Thursday, April 13, 2006

Uncovering The ‘Total’ Democracy Story


In the end, Sharad Chandra Shah seems to have carried the day. Well, with a little help from Keshar Bahadur Bista.
King Gyanendra’s New Year’s message, in which he reiterates his desire to hold parliamentary elections to reactivate multiparty democracy, is unlikely to douse the flames on the streets.
Sharad Chandra Shaha expects the pro-democracy protests to peter out in a fortnight – max. His optimism probably carries traces of his grudge with the previous generation of Nepalese street fighters.
His residence in Dilli Bazar was torched during the 1990 People’s Movement. He had earned the wrath of the mobs for his role in unleashing storm-troopers from the National Sports Council against democracy campaigners.
Few recognized the real grievance of Sharad-raja. He had ceased being that all-powerful member-secretary of the National Sports Council when Ganesh Man Singh led a jihad against the partyless Panchayat heathens.
If retroactive justice was such a good idea, Sharad-raja might have wondered, why wasn’t Rishikesh Shaha paraded around in a necklace of shoes for having helped write the Panchayat constitution?
To be sure, during his heyday, Sharad Chandra Shaha made and destroyed a lot of lives. This time around, Maila Baje feels, the hardliner merely reinforced what King Gyanendra must already have decided in Pokhara. The monarch’s refusal to set the election date probably draws from Royal Minister Keshar Bahadur Bista’s party’s plea for reconciliation.
Ultimately, the monarch’s decision apparently factored in a vital confluence of events emanating primarily from across the southern border.
Implicit in the ease with which India agreed to renew the transit treaty on the eve of the protests was an omen of a looming massive political showdown. As the crowds swelled and the government unleashed its fury, the world rose in condemnation of the king. Deafening in its silence was India. (Although China, too, kept quiet, not much more could be read into its stand.)
U.S. Assistant Secretary of State Richard Boucher’s tirade changed things. Only when U.S. Ambassador James F. Moriarty extended best wishes to the movement commanders before counseling a U.S. congressional delegation to stay away and trimming his mission staff did New Delhi choose to speak. And it did with a thunder. India has let it be known to the palace that it would be compelled to use all its levers to restore democracy in Nepal. (Abrogation of the transit treaty is probably not an option, eh?)
But poor Prime Minister Manmohan Singh. Amid the deepening confusion that has passed for Indian policy on Nepal since the royal takeover, he chose to inject some honesty.
At a meeting convened by the Left backing his coalition, Singh suggested he didn’t want to be another Bush having to deal with the equivalent of Hamas. As if the analogy weren’t clear enough to the Sitaram Yechuris – who for one time agreed with American policy vis-à-vis Nepal – Singh clarified matters the following day: the Maoists in India pose the greatest internal-security threat since independence.

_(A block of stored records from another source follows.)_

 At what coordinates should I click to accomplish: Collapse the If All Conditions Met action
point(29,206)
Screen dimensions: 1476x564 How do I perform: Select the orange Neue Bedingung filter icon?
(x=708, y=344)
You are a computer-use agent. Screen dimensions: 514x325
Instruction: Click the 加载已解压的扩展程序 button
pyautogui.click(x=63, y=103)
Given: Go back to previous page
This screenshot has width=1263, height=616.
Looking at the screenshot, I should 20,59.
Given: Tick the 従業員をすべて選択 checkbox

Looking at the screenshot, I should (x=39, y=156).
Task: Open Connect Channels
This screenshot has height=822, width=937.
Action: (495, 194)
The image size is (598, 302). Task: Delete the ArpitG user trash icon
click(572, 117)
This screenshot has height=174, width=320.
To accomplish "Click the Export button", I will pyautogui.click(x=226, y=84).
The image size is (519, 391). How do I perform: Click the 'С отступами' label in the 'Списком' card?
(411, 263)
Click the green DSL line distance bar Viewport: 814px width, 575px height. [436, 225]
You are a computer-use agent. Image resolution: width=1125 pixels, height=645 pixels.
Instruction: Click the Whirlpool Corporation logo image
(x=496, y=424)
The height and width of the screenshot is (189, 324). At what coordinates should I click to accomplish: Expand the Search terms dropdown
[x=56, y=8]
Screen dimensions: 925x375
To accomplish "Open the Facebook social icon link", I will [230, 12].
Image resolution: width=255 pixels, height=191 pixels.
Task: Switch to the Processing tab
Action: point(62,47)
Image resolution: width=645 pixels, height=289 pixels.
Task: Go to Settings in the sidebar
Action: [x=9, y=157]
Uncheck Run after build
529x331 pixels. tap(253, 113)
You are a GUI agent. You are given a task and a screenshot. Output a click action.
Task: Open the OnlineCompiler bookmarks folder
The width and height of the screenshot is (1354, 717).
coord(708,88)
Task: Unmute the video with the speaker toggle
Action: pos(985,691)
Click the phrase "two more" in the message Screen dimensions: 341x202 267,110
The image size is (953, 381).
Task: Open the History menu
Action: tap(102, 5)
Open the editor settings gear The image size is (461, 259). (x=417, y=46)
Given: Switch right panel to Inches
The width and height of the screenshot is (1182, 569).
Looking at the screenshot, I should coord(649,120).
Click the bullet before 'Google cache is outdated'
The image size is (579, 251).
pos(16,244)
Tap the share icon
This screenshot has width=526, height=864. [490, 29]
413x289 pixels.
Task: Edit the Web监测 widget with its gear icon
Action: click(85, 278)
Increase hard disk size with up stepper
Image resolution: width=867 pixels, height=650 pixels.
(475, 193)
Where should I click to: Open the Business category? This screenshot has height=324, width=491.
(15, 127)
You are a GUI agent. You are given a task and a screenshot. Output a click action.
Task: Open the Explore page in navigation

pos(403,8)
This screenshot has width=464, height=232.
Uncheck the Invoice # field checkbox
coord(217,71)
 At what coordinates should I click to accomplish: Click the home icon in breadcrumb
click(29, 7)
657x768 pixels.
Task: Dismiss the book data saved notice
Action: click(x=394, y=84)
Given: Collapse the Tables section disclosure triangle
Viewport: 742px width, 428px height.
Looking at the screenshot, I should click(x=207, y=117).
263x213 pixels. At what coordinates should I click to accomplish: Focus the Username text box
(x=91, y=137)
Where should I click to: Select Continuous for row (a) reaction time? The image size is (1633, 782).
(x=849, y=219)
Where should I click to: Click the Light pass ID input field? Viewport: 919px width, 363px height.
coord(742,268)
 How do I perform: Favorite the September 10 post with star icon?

Translation: “No matter how vigorously they disown the Naxalites, we just can’t trust Prachanda and Baburam.”
The Nepalese Maoists, after all, inspired the unification of the fractious Naxalite groups in the world most populous democracy into the Communist Party of India (Maoists.) If the ground realities of the moment could force the Nepalese Maoists to muffle their long-standing anti-Indianism and marginalize their pan-South Asianism, they could revert to them just as easily once circumstances warrant.
Undoubtedly, the immediate payoff has been immense. By checkmating the U.N., Americans, Norwegians, Swiss et al, India warded off any precedent for Kashmir and the Northeast. At the same time, it checked Nepal’s dangerous drift away from the Indian orbit. (On the former, New Delhi probably thinks it has done a service to Beijing as well, considering our northern neighbor’s equally vital imperative of domesticating a solution on Tibet.)
All the same, the immediate challenge is daunting for Singh. With Girija Prasad Koirala and Prachanda already locking horns for a putative presidency, the Yechuris must be brought around to recognizing that a Republic of Nepal might not be in the immediate national interest.
With a recalcitrant palace, some more coercing, cajoling, enticing and intimidating would be needed. And what could offer a better cover than eternally endangered lives and inflamed streets in Nepal?